菊池神社・隈府城(菊池市)

菊池神社・隈府城(菊池市)

明治天皇の命により明治3年(1870年)に創建された菊池神社。南北朝時代に南朝方の武将として名を馳せた菊池一族の本拠地、守山城跡に鎮座する。菊池市を代表する神社であり、春には参道の桜並木が見事に咲き誇り、花見客で賑わう名所でもある。

菊池一族と、明治天皇の嘉賞

菊池一族の歴史は平安時代にさかのぼる。延久2年(1070年)、藤原則隆公が大宰府より菊池に下向して菊池姓を名乗ったのが始まりとされ、以来およそ500年にわたって肥後の地で栄えた名門だ。

南北朝時代には征西将軍宮・懐良親王を迎え、九州の平定を果たすなど、一貫して皇室への忠義を貫いた。その精神を明治天皇が「累代皇室に勤労し其の精忠臣分の模範」と称え、明治3年4月28日に菊池神社が創建された。明治11年には別格官幣社に列格されている。

主祭神と境内の構成

主祭神は菊池第12代武時公、第13代武重公、第15代武光公の3柱を中心に、菊池一族が祀られている。

境内にはいくつかの摂社・末社も鎮座している。
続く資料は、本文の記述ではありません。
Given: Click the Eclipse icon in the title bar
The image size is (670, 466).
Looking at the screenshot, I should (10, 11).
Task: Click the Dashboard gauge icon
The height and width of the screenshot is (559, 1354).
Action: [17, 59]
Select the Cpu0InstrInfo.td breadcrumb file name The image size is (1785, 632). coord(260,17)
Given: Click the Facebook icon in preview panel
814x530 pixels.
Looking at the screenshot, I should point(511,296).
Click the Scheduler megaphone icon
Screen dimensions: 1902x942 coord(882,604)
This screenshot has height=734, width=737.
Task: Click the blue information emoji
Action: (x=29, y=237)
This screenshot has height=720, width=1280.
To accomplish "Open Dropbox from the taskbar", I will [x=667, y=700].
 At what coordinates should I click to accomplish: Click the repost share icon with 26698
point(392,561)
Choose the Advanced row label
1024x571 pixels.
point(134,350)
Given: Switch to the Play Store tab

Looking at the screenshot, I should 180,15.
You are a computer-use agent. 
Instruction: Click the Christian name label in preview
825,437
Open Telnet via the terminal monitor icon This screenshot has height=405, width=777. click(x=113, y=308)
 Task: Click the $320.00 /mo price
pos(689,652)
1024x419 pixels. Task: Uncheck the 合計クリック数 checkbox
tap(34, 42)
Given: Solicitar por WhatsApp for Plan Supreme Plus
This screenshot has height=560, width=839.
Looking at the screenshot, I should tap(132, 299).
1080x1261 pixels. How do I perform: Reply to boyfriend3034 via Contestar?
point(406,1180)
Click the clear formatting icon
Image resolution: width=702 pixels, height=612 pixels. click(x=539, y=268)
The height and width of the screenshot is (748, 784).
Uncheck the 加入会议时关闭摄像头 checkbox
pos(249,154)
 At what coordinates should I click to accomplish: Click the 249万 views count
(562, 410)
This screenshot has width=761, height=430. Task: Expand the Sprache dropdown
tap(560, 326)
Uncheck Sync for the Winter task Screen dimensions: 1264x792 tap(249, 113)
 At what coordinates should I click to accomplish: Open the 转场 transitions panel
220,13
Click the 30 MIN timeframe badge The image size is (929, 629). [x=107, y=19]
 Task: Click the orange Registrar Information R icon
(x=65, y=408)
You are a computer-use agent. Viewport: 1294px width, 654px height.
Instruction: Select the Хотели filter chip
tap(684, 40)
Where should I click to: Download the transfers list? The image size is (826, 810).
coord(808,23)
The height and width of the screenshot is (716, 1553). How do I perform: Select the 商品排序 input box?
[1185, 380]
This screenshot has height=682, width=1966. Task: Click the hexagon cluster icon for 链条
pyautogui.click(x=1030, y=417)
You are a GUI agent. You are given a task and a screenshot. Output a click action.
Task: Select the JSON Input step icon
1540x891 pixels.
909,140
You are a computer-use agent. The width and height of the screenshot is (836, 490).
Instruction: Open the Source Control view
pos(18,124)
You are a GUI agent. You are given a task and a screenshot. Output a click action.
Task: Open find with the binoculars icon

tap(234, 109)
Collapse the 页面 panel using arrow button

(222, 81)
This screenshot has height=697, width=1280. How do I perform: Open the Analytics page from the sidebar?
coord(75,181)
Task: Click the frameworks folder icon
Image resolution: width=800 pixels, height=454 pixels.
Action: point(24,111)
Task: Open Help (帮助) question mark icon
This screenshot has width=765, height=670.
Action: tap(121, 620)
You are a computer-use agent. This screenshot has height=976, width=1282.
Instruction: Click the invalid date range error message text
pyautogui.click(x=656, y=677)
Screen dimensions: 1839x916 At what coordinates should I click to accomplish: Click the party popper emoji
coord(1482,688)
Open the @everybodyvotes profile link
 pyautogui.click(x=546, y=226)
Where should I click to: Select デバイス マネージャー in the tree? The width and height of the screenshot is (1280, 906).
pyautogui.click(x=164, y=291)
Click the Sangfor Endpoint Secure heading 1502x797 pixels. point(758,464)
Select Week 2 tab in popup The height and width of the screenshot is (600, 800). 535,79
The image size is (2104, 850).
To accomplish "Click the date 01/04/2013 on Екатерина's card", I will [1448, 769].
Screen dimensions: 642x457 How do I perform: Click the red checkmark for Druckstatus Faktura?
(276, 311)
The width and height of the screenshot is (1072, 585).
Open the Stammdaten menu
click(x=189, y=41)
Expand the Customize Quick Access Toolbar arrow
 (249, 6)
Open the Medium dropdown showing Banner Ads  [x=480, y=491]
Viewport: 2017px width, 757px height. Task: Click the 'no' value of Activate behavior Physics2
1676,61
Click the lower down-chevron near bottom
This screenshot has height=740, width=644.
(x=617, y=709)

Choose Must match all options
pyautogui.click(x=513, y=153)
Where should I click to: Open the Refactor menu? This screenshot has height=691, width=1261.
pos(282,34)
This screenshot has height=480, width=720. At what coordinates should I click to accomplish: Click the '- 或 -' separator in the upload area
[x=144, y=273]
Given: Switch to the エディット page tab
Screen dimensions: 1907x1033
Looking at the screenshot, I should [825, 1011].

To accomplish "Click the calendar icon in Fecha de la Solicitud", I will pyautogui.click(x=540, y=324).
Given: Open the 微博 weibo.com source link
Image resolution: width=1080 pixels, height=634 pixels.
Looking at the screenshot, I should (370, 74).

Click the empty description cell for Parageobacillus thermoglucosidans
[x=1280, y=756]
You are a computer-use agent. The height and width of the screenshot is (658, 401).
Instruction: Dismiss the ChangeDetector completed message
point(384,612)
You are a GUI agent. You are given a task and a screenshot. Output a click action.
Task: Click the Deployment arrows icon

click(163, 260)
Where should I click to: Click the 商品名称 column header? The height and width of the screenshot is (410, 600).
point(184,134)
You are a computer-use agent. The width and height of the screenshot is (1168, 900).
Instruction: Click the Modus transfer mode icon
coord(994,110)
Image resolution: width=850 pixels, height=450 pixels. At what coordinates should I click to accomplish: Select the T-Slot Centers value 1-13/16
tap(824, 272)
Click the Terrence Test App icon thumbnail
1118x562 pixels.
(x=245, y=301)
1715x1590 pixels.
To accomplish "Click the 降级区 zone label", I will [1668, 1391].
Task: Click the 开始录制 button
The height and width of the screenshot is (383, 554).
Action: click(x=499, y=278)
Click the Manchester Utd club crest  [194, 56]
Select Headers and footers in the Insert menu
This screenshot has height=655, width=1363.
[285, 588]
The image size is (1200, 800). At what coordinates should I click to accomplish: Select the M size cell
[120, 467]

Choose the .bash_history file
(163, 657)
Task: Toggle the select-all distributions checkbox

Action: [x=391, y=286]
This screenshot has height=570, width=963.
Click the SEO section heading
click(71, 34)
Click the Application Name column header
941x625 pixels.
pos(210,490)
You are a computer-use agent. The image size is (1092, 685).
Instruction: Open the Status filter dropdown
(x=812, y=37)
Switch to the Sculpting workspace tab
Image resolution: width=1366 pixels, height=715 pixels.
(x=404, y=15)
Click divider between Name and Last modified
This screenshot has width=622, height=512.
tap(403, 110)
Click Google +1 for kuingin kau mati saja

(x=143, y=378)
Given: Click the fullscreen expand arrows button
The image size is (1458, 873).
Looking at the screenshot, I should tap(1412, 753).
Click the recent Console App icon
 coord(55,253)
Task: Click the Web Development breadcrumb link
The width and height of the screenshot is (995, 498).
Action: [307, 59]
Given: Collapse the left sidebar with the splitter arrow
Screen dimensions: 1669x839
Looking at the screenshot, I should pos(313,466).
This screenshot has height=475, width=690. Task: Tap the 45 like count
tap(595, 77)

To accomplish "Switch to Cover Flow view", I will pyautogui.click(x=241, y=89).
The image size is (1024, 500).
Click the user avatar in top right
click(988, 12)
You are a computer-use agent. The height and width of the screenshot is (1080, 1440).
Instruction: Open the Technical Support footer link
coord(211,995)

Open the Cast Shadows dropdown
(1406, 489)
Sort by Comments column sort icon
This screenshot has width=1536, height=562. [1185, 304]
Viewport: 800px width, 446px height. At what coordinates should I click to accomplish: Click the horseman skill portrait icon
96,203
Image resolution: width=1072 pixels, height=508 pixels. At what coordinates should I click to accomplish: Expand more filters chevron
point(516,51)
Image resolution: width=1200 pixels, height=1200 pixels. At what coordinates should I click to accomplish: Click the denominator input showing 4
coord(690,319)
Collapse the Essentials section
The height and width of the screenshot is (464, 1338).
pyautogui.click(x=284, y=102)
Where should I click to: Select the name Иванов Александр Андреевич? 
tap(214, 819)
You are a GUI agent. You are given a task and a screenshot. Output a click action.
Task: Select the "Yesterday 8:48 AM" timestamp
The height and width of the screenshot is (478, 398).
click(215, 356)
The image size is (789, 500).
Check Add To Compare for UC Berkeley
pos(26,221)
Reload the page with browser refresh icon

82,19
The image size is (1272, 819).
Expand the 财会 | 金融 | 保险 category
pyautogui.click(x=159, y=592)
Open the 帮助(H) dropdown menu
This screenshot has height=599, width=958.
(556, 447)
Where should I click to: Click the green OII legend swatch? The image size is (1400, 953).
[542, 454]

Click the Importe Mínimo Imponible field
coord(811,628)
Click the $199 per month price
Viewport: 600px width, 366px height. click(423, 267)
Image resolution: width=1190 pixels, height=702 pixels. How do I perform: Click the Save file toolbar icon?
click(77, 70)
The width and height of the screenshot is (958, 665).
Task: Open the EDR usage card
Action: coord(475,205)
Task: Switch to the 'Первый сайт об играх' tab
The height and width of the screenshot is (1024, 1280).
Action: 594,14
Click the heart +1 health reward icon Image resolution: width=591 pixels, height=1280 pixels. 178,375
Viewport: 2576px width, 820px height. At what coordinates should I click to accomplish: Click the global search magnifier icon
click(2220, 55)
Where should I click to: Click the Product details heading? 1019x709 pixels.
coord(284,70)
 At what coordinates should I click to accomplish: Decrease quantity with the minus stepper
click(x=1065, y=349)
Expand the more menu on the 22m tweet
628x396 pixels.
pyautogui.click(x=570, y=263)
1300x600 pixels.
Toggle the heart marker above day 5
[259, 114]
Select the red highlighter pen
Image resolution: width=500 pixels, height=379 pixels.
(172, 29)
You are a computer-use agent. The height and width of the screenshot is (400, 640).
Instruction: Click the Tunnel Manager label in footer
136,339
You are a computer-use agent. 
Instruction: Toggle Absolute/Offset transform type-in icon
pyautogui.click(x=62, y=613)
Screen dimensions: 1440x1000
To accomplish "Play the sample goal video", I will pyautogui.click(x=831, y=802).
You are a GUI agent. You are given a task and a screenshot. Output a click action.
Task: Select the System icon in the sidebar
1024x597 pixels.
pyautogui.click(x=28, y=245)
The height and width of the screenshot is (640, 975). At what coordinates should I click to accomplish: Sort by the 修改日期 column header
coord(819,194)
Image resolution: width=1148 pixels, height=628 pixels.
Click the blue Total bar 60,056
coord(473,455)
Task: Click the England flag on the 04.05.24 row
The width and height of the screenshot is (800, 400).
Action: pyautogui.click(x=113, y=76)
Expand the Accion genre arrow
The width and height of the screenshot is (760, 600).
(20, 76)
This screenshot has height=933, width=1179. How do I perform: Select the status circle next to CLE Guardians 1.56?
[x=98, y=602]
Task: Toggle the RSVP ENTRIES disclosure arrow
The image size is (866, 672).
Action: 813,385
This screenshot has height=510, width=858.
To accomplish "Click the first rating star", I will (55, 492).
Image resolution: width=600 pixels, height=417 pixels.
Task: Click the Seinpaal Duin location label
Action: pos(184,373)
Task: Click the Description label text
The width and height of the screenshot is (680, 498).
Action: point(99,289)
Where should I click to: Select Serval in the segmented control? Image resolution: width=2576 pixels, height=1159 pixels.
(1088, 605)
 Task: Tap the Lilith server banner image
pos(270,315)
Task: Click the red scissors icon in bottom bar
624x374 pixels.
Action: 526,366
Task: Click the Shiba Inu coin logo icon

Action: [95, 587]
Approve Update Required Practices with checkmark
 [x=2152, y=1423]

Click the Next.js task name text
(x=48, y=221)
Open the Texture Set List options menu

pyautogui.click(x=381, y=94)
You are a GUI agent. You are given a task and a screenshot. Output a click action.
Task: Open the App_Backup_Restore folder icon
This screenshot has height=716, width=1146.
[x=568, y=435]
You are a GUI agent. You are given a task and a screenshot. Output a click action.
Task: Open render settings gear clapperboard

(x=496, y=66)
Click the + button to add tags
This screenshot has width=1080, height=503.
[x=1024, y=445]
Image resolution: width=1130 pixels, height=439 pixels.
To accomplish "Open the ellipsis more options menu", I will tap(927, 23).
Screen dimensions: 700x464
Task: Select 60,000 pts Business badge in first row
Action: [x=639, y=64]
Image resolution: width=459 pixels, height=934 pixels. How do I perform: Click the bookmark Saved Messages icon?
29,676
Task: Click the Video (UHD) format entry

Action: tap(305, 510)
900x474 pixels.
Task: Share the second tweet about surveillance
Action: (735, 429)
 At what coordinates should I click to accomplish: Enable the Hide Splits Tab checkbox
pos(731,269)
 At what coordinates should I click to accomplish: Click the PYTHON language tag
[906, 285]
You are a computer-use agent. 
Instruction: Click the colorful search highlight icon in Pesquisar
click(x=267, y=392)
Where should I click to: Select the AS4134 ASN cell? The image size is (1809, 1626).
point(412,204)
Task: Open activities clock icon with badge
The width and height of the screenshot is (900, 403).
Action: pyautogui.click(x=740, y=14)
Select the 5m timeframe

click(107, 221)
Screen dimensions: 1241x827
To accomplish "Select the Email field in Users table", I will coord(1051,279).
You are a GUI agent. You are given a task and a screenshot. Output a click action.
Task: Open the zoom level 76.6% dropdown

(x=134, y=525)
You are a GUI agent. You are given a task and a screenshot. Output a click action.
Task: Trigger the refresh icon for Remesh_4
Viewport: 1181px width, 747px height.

懐良親王・良成親王を祀る別宮雲上宮、蒙古襲来時に活躍した第10代武房公と肥後文教の祖とされる第21代重朝公を祀る城山神社、目の健康や商売繁盛を祈る生目稲荷神社がそれぞれ鎮座し、境内全体が菊池一族の歴史に彩られている。

歴史館で触れる、菊池一族の軌跡

境内にある歴史館では、菊池一族にゆかりの宝物や文化財を展示している。古文書・家憲・千本槍・能衣装・能面など、南北朝時代から室町時代にかけての歴史的資料が収蔵されており、御松囃子御能に関する文化財も見ることができる。菊池市の礎を築いた一族の歴史を、実物資料を通じて知ることができる場所だ。

参道の桜と「墨染の桜」

春の菊池神社は、桜の名所として多くの人が訪れる。敗戦後の昭和24年に発足した菊池桜講の尽力により、神域から公園にかけて20年にわたって桜の植樹が行われ、現在の桜並木が完成した。今も崇敬者から桜の御奉納が続けられており、毎年大勢の花見客で賑わう。

境内には、拝殿・本殿の他、生目稲荷神社・城山神社・城山菅原神社・隈府城跡・菊池神社歴史館・雲上宮神社・菊池征西府跡など、歴史的な散策が楽しめる。

周囲にも西南戦争関連の史跡などがたくさんあるので、気合を入れて、この地に再来したいと思っています。

菊池神社 へのアクセス

  • 所在地
    〒861-1331 熊本県菊池市隈府1257
  • 駐車場
    あり

よくあるご質問

Q. 菊池神社はいつ創建されましたか?
A. 明治3年(1870年)4月28日、明治天皇の命により守山城跡に創建されました。明治11年には別格官幣社に列格されています。

Q. 歴史館ではどんなものが見られますか?
A. 菊池一族ゆかりの古文書・家憲・千本槍・能衣装・能面などが展示されています。南北朝時代から室町時代にかけての歴史的文化財に触れることができます。

Q. 桜の見頃はいつ頃ですか?
A. 例年3月下旬から4月上旬にかけてが見頃です。参道や公園の桜並木が満開になる時期は、多くの花見客で賑わいます。